▶ Sayfadan alıntı:

»»

Yeni Koronavirüs Varyantı Toplumu Nasıl Etkileyecek? Güncel Analiz ve Uzman Görüşleri
Yeni koronavirüs varyantının topluma etkilerini, uzman analizleri ve güncel verilerle öğrenin.
H3N2 grip virüsü dünya genelinde yeniden gündeme gelirken, Türkiye’de de etkisini artırmaya başladı. İstanbul Atlas Üniversitesi Tıp Fakültesi Tıbbi Mikrobiyoloji Ana Bilim Dalı Öğretim Üyesi Prof. Dr. Selim Badur, söz konusu virüsün yeni bir tür olmadığını, mevcut İnfluenza A/H3N2’nin mutasyona uğramış bir varyantı olduğunu belirtti. Uzman uyarılarına göre, bu yeni varyant klasik gribe oranla daha hızlı yayılabiliyor ve özellikle risk gruplarında daha ağır seyir gösterebiliyor.
H3N2’nin Evrimi ve Yayılım Hızı
Prof. Dr. Selim Badur, pandemilere neden olabilen tek grip türünün İnfluenza A olduğunu vurgulayarak, bu virüsün geçmişte ‘İspanyol Gribi’ ve ‘Domuz Gribi’ gibi büyük salgınlara yol açtığını hatırlattı. H3N2 varyantının yeni bir virüs olmadığını belirten Prof. Dr. Badur, virüsün yıllardır dolaşımda olduğunu ancak yapısal değişiklikler gösterdiğini ifade etti. Avrupa Hastalık Önleme ve Kontrol Merkezi (ECDC) verilerine göre, bu yıl grip sezoni önceki yıllara göre birkaç hafta erken başladı ve artışın temel nedeni de H3N2 tipi virüsler olarak kaydedildi.
Prof. Dr. Badur, H3N2’nin son dönemde hızlı bir şekilde yayıldığını ve klasik grip virüslerine kıyasla daha geniş bir kitleye kısa sürede bulaşabildiğini belirtti. Henüz pandemik bir risk oluşturmadığını dile getiren Badur, ancak virüsün dikkatli şekilde izlenmesi gerektiğini vurguladı.

««

▶ Verilen bilgiler:
»»

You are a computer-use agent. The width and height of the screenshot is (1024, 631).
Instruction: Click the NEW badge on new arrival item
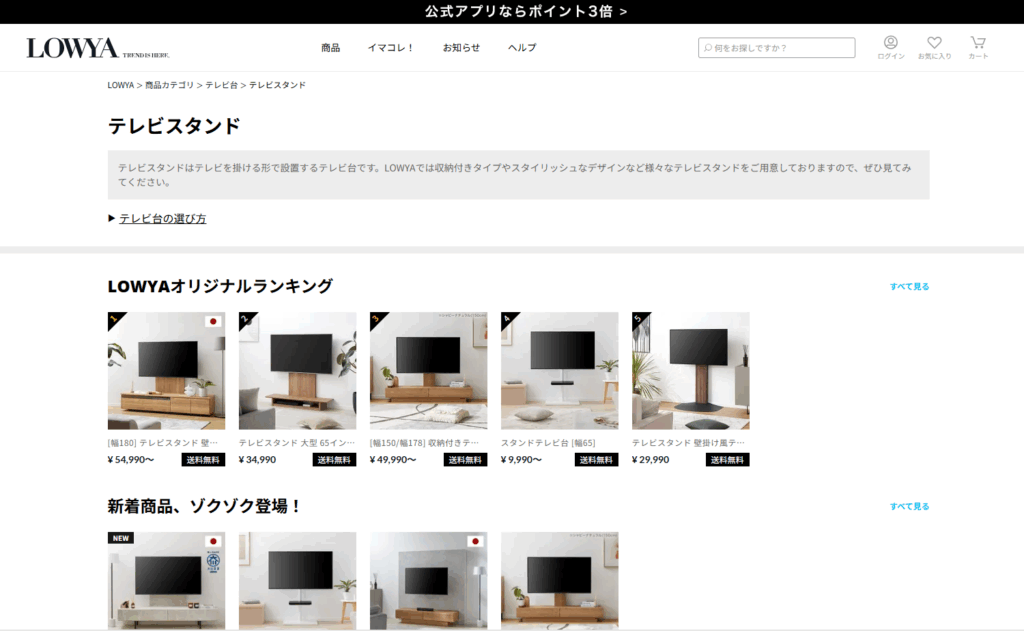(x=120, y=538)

««
»»

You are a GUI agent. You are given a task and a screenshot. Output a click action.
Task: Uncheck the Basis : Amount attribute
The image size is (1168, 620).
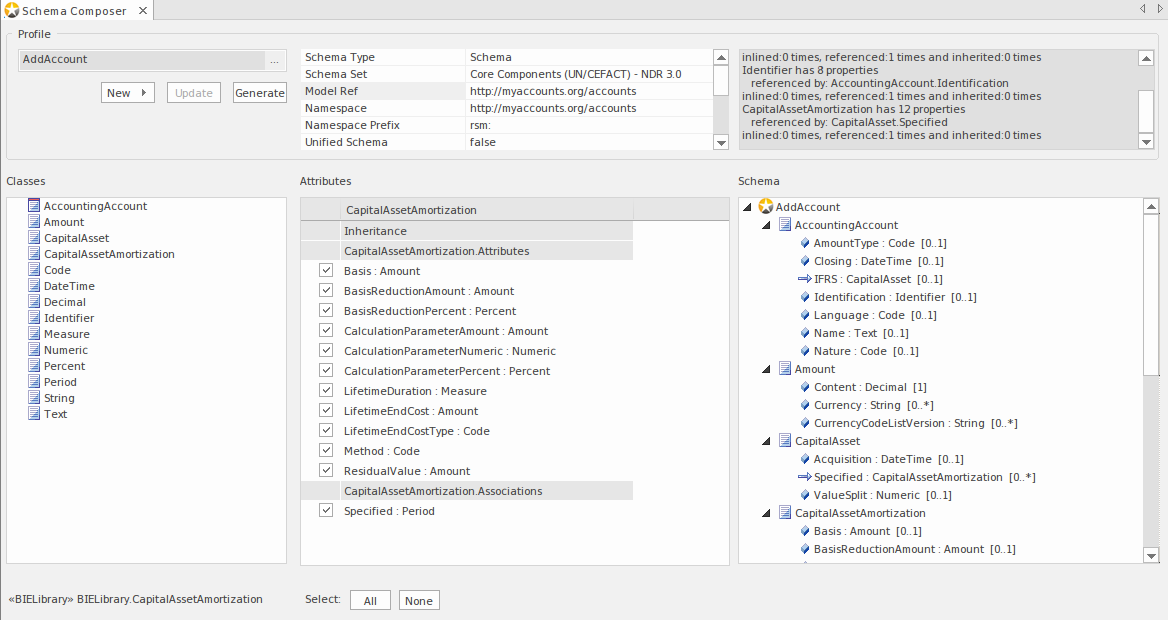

««

▶ Yapılacak iş 1: H3N2 yazısında Prof. Dr. Selim Badur'un sözlerini aktarmak için kullanılan fiilleri, yazıda geçtikleri sırayla ve yazıdaki biçimleriyle listele.
▶ Yapılacak iş 2: H3N2 yazısında "H3N2 grip virüsü" sözlerinden başlayıp "ağır seyir gösterebiliyor." sözlerine kadar ne varsa hiç değiştirmeden yaz.
Kayıtlar, H3N2 yazısından ayrı bir içeriktir.

▶ Beklenen yanıt 1: belirtti, vurgulayarak, hatırlattı, belirten, ifade etti, belirtti, dile getiren, vurguladı

▶ Beklenen yanıt 2:
H3N2 grip virüsü dünya genelinde yeniden gündeme gelirken, Türkiye’de de etkisini artırmaya başladı. İstanbul Atlas Üniversitesi Tıp Fakültesi Tıbbi Mikrobiyoloji Ana Bilim Dalı Öğretim Üyesi Prof. Dr. Selim Badur, söz konusu virüsün yeni bir tür olmadığını, mevcut İnfluenza A/H3N2’nin mutasyona uğramış bir varyantı olduğunu belirtti. Uzman uyarılarına göre, bu yeni varyant klasik gribe oranla daha hızlı yayılabiliyor ve özellikle risk gruplarında daha ağır seyir gösterebiliyor.